* **Work task**
Return all of the material that follows, keeping each line exactly as it is.

* **Listed records**
⟨
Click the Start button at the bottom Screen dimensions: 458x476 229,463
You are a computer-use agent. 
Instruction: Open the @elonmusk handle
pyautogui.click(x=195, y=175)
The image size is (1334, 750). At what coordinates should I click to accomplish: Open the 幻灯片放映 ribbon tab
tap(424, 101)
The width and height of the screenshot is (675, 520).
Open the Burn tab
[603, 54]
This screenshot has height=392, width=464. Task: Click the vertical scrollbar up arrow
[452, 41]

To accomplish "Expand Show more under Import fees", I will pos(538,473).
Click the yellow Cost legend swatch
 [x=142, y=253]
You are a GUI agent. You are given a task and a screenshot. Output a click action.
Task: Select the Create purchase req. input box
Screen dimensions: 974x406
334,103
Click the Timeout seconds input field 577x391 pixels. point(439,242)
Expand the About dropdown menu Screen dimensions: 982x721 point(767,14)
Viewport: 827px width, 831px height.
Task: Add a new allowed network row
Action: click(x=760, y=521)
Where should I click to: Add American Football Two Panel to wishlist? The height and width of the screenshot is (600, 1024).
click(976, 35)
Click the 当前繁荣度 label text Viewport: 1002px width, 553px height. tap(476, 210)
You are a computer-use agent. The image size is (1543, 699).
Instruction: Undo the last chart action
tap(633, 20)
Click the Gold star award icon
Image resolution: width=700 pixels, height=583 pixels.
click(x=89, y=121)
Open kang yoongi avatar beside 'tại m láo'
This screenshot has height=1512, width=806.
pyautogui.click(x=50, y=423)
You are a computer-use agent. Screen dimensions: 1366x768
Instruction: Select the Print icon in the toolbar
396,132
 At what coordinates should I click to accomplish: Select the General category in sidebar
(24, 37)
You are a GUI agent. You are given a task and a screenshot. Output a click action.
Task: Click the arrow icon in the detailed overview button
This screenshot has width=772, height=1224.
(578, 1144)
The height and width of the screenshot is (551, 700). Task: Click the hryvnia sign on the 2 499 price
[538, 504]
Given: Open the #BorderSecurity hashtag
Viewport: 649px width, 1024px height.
⟩
* **Answer section**
Click the Start button at the bottom Screen dimensions: 458x476 229,463
You are a computer-use agent. 
Instruction: Open the @elonmusk handle
pyautogui.click(x=195, y=175)
The image size is (1334, 750). At what coordinates should I click to accomplish: Open the 幻灯片放映 ribbon tab
tap(424, 101)
The width and height of the screenshot is (675, 520).
Open the Burn tab
[603, 54]
This screenshot has height=392, width=464. Task: Click the vertical scrollbar up arrow
[452, 41]

To accomplish "Expand Show more under Import fees", I will pos(538,473).
Click the yellow Cost legend swatch
 [x=142, y=253]
You are a GUI agent. You are given a task and a screenshot. Output a click action.
Task: Select the Create purchase req. input box
Screen dimensions: 974x406
334,103
Click the Timeout seconds input field 577x391 pixels. point(439,242)
Expand the About dropdown menu Screen dimensions: 982x721 point(767,14)
Viewport: 827px width, 831px height.
Task: Add a new allowed network row
Action: click(x=760, y=521)
Where should I click to: Add American Football Two Panel to wishlist? The height and width of the screenshot is (600, 1024).
click(976, 35)
Click the 当前繁荣度 label text Viewport: 1002px width, 553px height. tap(476, 210)
You are a computer-use agent. The image size is (1543, 699).
Instruction: Undo the last chart action
tap(633, 20)
Click the Gold star award icon
Image resolution: width=700 pixels, height=583 pixels.
click(x=89, y=121)
Open kang yoongi avatar beside 'tại m láo'
This screenshot has height=1512, width=806.
pyautogui.click(x=50, y=423)
You are a computer-use agent. Screen dimensions: 1366x768
Instruction: Select the Print icon in the toolbar
396,132
 At what coordinates should I click to accomplish: Select the General category in sidebar
(24, 37)
You are a GUI agent. You are given a task and a screenshot. Output a click action.
Task: Click the arrow icon in the detailed overview button
This screenshot has width=772, height=1224.
(578, 1144)
The height and width of the screenshot is (551, 700). Task: Click the hryvnia sign on the 2 499 price
[538, 504]
Given: Open the #BorderSecurity hashtag
Viewport: 649px width, 1024px height.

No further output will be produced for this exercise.